Given request -
Copy the records from their first line through the line containing "Action: tap(30, 142)", replacing "Snowflake icon" with "Snowflake logo" and keeping everything else the same. Omit the pictures from your answer.

[Screenshot and document pointing data]
· · ·

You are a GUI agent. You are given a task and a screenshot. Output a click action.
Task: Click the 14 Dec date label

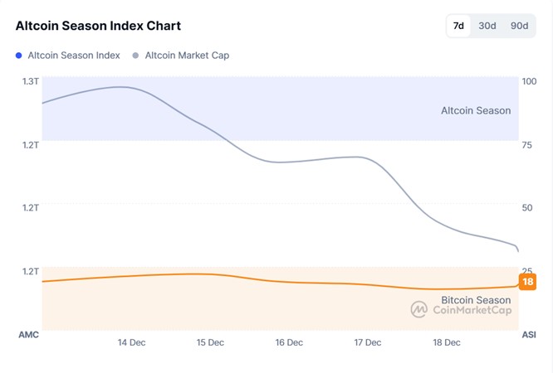tap(132, 342)
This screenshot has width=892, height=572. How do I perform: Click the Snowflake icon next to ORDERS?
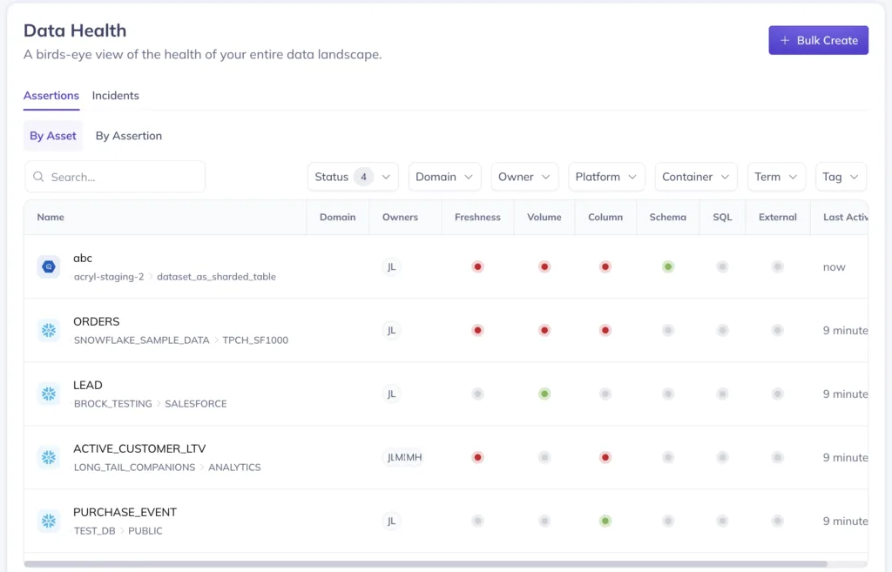(49, 330)
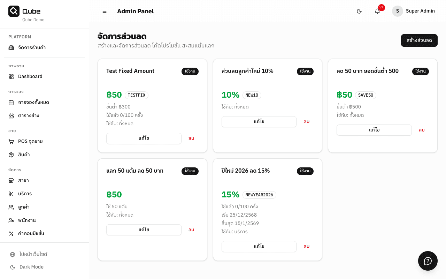446x279 pixels.
Task: Open POS จุดขาย from the sidebar
Action: tap(30, 142)
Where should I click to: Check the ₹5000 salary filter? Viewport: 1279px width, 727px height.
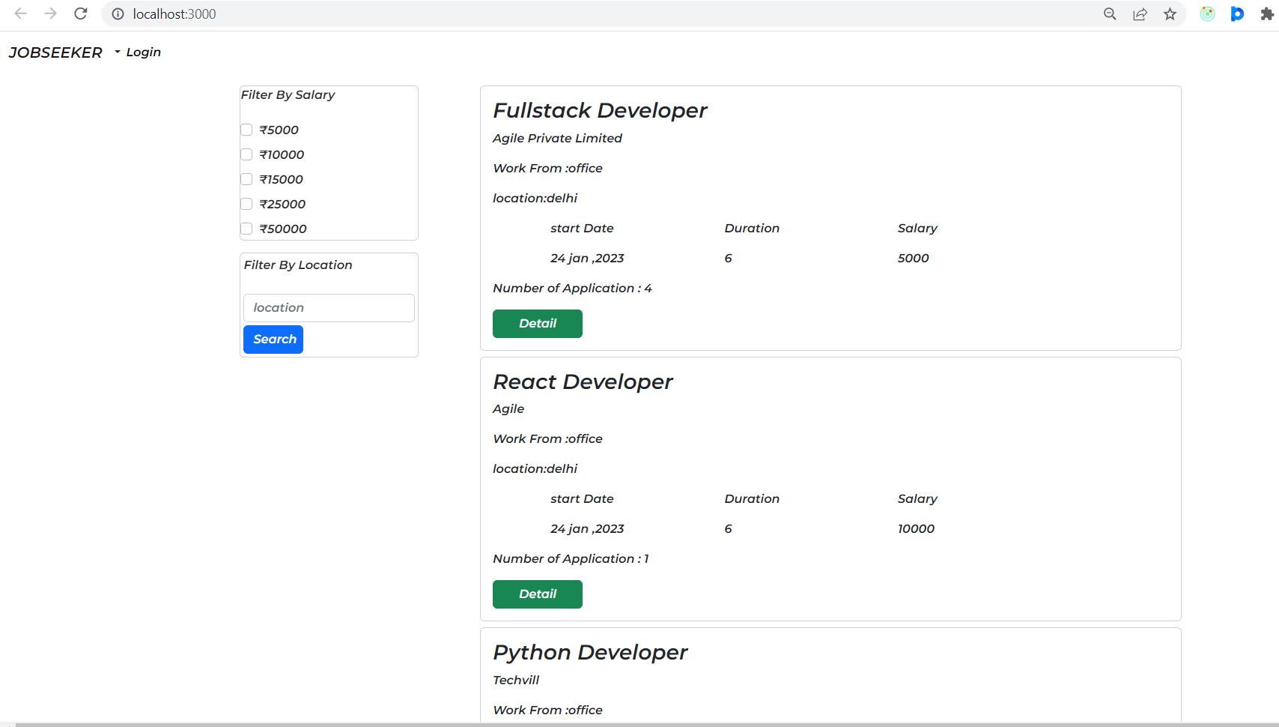[x=246, y=130]
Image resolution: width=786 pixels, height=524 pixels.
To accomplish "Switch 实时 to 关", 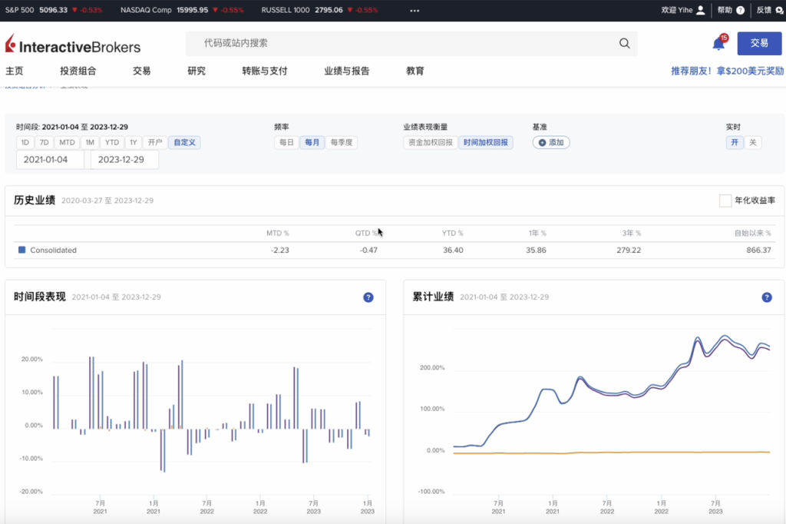I will [753, 142].

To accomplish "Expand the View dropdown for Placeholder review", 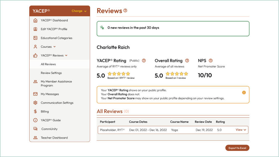I will click(241, 130).
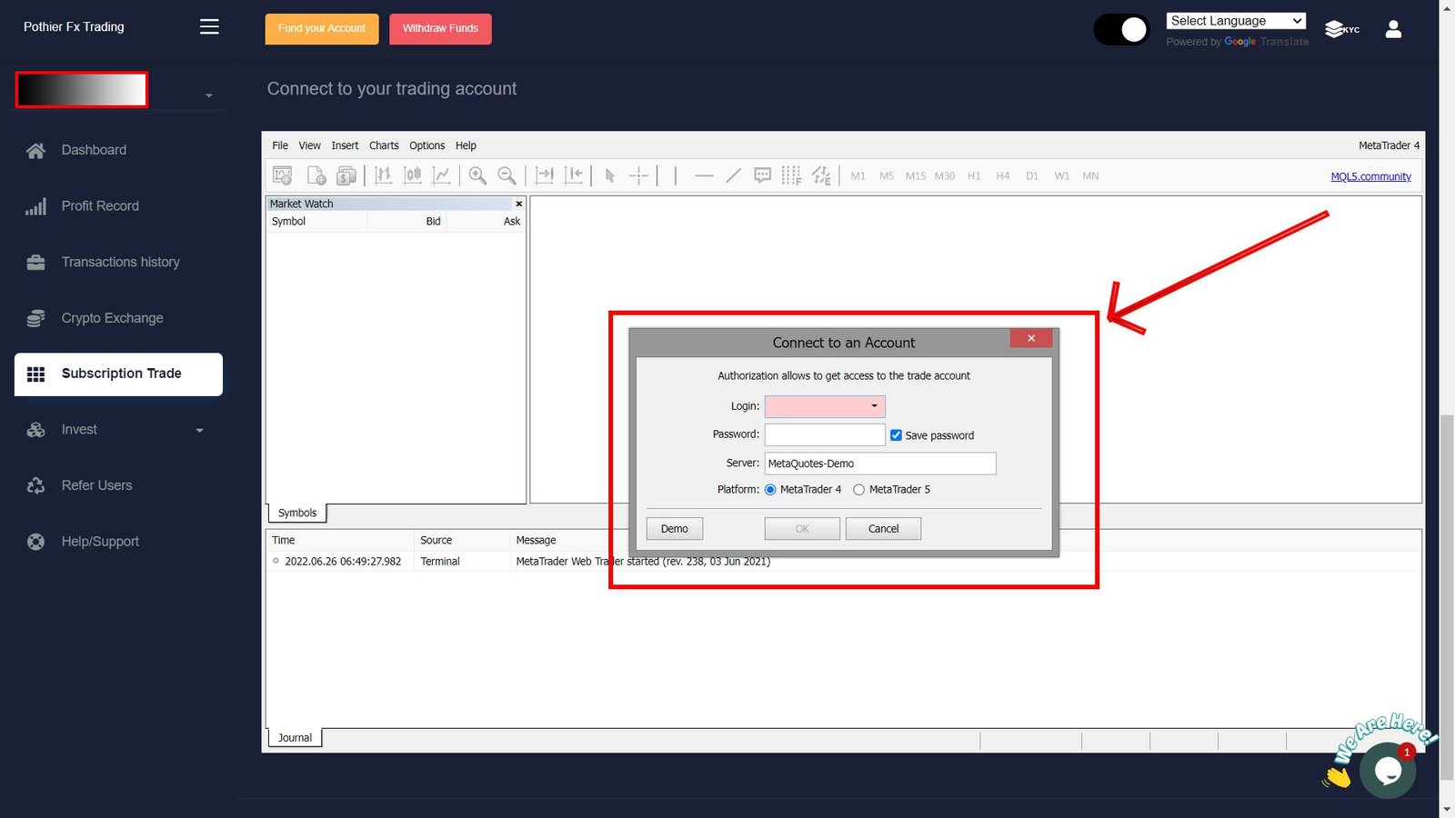Select the cursor arrow tool

(x=610, y=176)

· · ·

Output of the exercise -
You are a GUI agent. You are given a task and a screenshot. Output a click action.
Task: Click the 14 Dec date label

tap(132, 342)
This screenshot has width=892, height=572. How do I perform: Click the Snowflake logo next to ORDERS?
(49, 330)
446x279 pixels.
Task: Open POS จุดขาย from the sidebar
Action: tap(30, 142)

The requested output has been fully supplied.